Ripple20 Vulnerabilities
For anyone who follows security and the IoT, the recently identified “Ripple20” vulnerabilities revealed by the Israeli firm JSOF will not be a surprise. However, as the number of connected devices continues to grow exponentially, what these recent flaws dramatically showcase is the extent to which we are becoming reliant on IoT devices in both our personal and business lives. And it is the same Internet that will continue to bring hackers to our devices’ front doors.
We all know that these types of attacks will continue to appear and evolve, but there is an element of hope that comes with Ripple20. Unlike Spectre and Meltdown, which exploited vulnerabilities baked into hardware making them hard to address, Ripple20 resides in low-level software libraries – and software can be modified and updated. In addition to the recommended interim steps to protect systems, like removing internet accessibility (an effective but likely impractical solution) and isolating key systems, in-field software updates could play a critical role in addressing Ripple20. This attack mitigation assumes the vendor contemplated in-field access to their devices and has a mechanism to deliver and perform these updates.

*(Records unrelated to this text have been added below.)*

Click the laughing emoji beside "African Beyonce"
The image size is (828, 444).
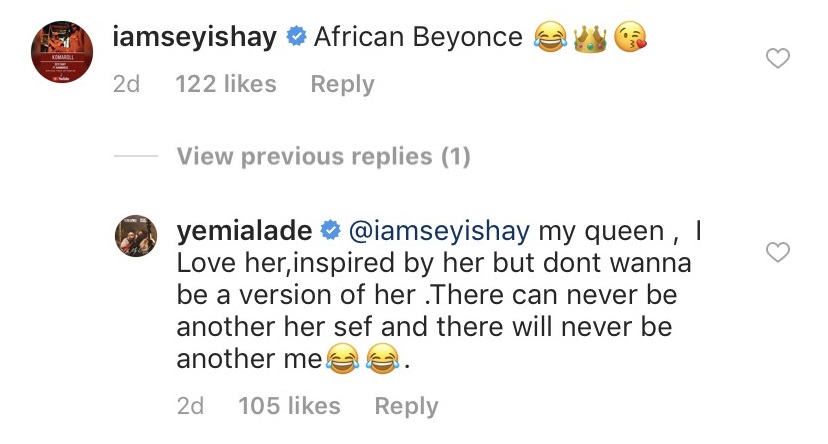[x=549, y=38]
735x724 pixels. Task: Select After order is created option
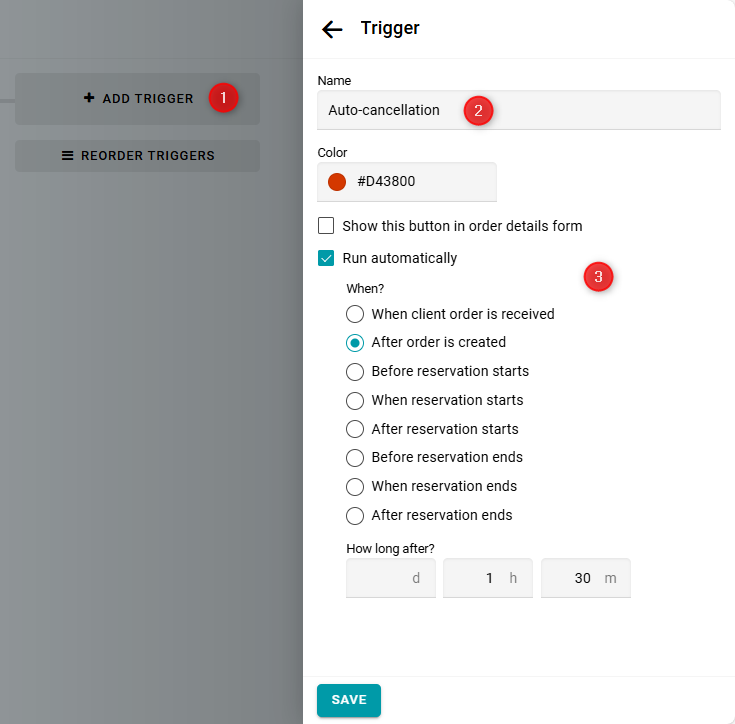[355, 342]
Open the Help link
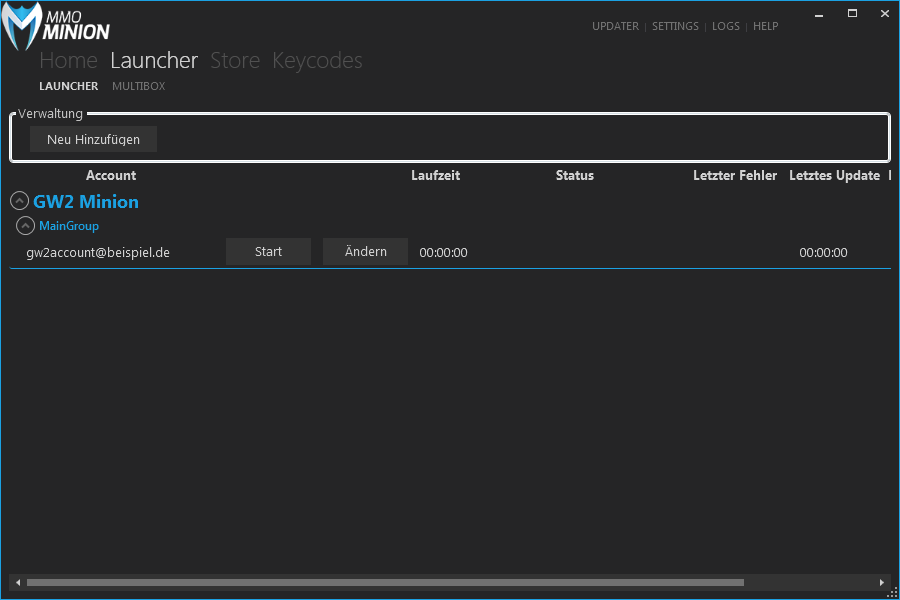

Not all devices support software updates, but users should consider this capability when looking to deploy long-life devices in the IoT. At Veridify, we have been developing DOME™ – our device ownership management and enrollment solution. DOME provides a unique platform to manage ownership of a processor from birth to retirement – and a key feature is delivering trusted packages of software to processors at the edge of the IoT, which can be used to update a device.